Joan Curbow: The ultimate Beaver

Joan Curbow: The ultimate Beaver

If it is true that beavers build, then Joan Curbow is the ultimate beaver. Curbow, Buena Vista’s first and only archivist, has built a collection that reflects the school’s storied history.

But what does being a BV archivist entail? “One of the first tasks in an archive is to…intake materials that are to be preserved,” said Curbow. “That’s called accession. Then the next step would be to arrange and describe what it is that you’ve received. And then the end of that process, you generate something called a finding aid. It’s like a fancy word for a cataloguing record, and it’s rather detailed.”  

Perhaps the most important clarification Curbow offered was in the basic description of her role. “I’m not the creator of historic materials. I manage historic materials. There’s a difference. So, I’m not really a historian.” 

Jodie Morin, BV’s current library director, has known Curbow since before she became the archivist. “Ten or twelve years ago, it became apparent that we were getting the volume of information that really needed a whole staff member,” Morin explained, “so [Curbow] made the decision to go back to school and get her master’s degree so she would qualify for a higher position…At that point we were just starting to talk about having an archives here. And so basically, we sort of grew our own archivist, which was great because she already had a history with us.” 
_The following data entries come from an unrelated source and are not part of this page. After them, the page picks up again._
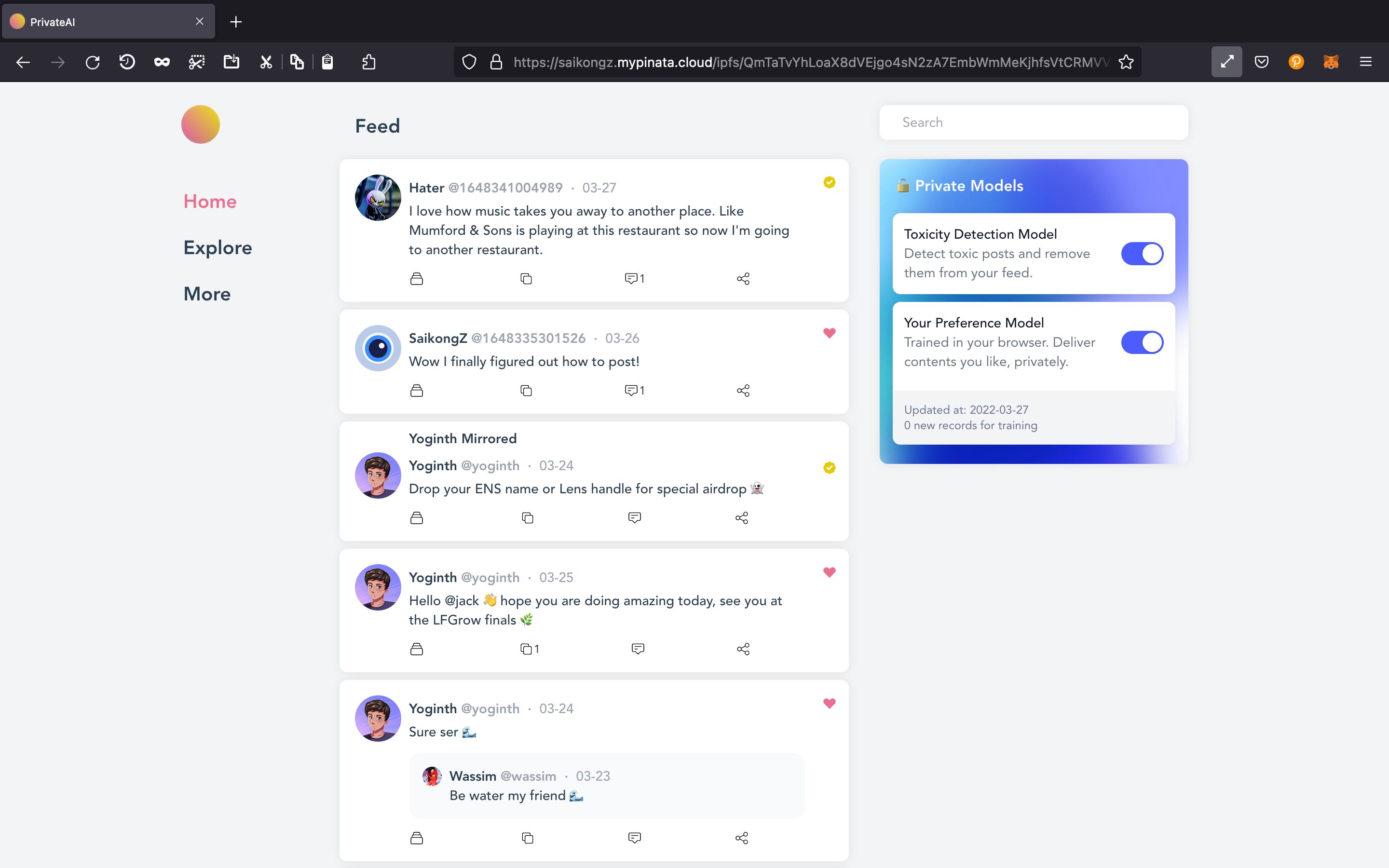Click the lock icon on Hater's post
1389x868 pixels.
tap(416, 277)
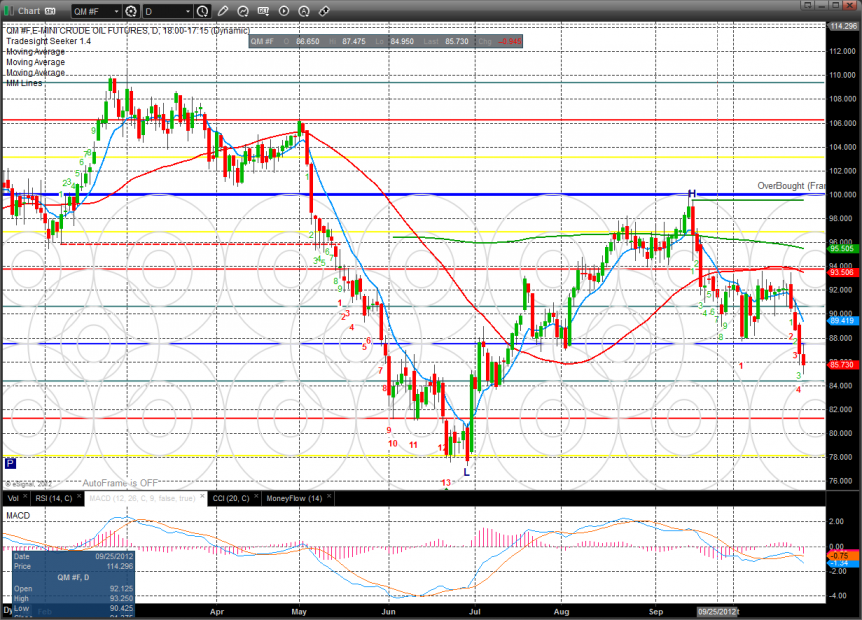Switch to the Vol indicator tab

click(13, 497)
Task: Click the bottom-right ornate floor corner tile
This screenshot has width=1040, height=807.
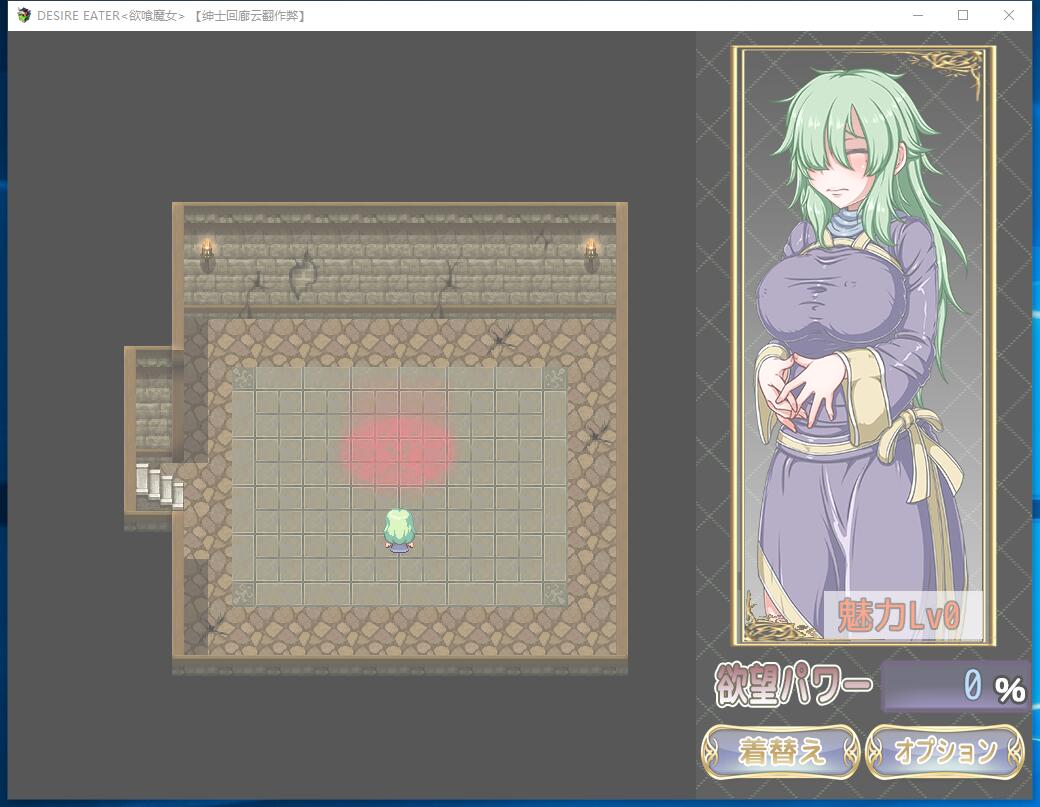Action: tap(554, 594)
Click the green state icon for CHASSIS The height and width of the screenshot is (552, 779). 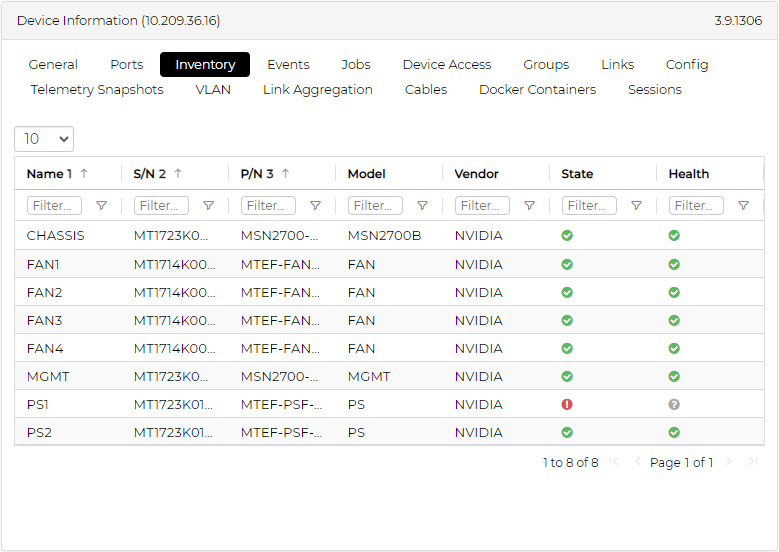[567, 237]
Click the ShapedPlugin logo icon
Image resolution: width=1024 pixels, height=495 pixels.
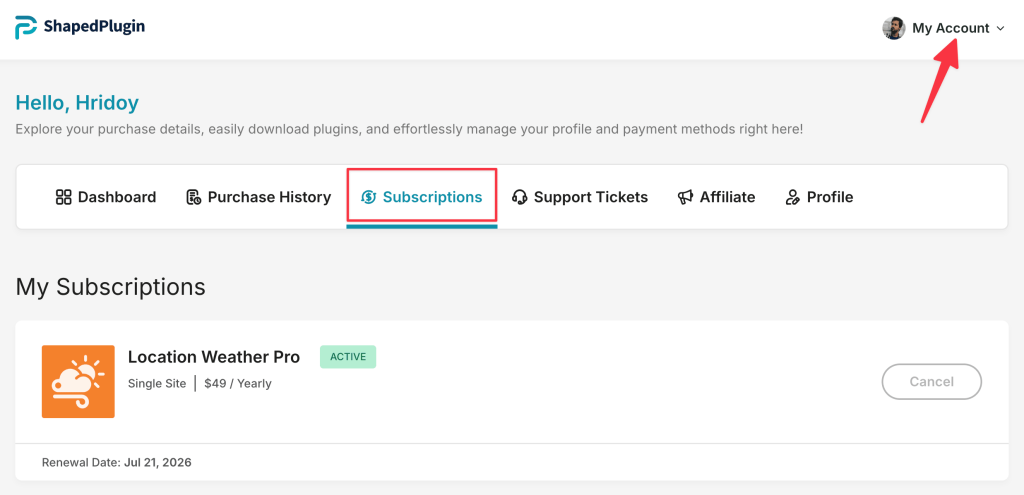[x=26, y=27]
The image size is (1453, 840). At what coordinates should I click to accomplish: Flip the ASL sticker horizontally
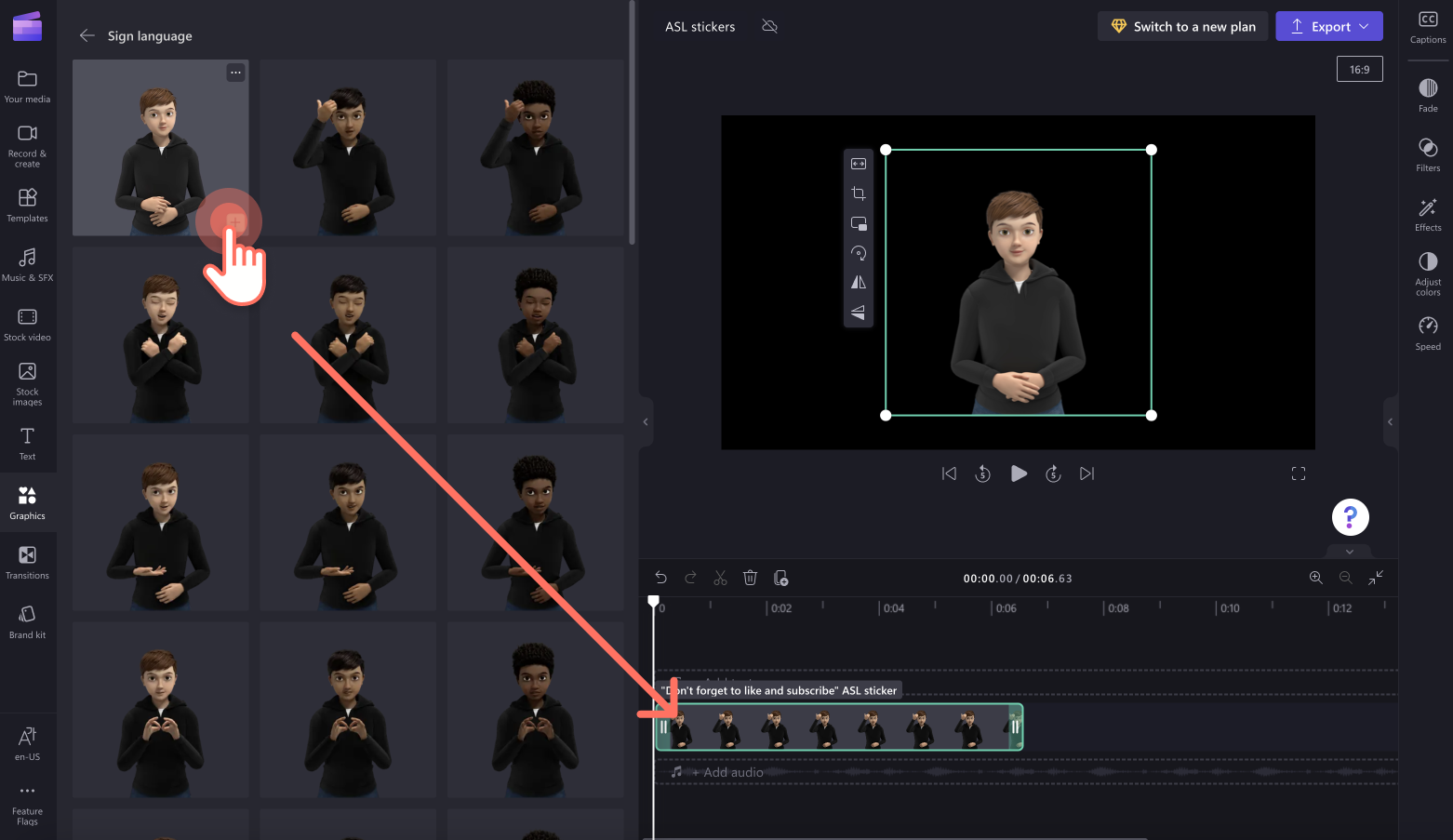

Curbow described the early days and the formation of the archives as a “big change” for the university. She recalled how, around 2012, a new vice president of academic affairs arrived and headed the movement to get a university archive set up. “The talk of the archives sparked my interest, and so I decided to go to grad school rather late in life and get my master’s and then hopefully be able to step into that role.” Clearly, the role became hers. 

Throughout her tenure as archivist, Curbow has actively sought to gather as many artifacts as she could from yearbooks stretching back decades to film reels of old sporting games, from old campus posters advertising visiting performers, to a plethora of Tack newspapers back when they were still in print. The archives are, no doubt, one of the best sources of BV history we have access to and it’s right under the students’ noses on the second floor of the library. 

Curbow is well acquainted and often works with many departments within the university like the alumni and development offices, university marketing and communications, and athletics. Occasionally even an alumnus will contact her asking for information about the good ol’ years. Curbow also uses the archives to set up historical exhibits around campus. 

Morin sees Curbow’s work ethic as part of the secret to her success.  “She takes on everything, so if she is not comfortable with something or doesn’t have much background in it, she is doing webinars, she’s educating herself, she’s going to conferences.” Curbow is one of those people where even just talking to her makes you feel more productive, and you’ll often walk away with more answers than you thought you had questions. 

Morin added, “What we had was nothing when she became an archivist here. We had a room with some shelves in it. So she’s really built everything that’s there … from nothing to what it is now.” 

As the world continues to digitize its information, archivists like Curbow are challenged to create new kinds of spaces in order to preserve histories. Curbow stands ready.  And if our school motto is true, and beavers really do build, then Joan Curbow is the ultimate beaver.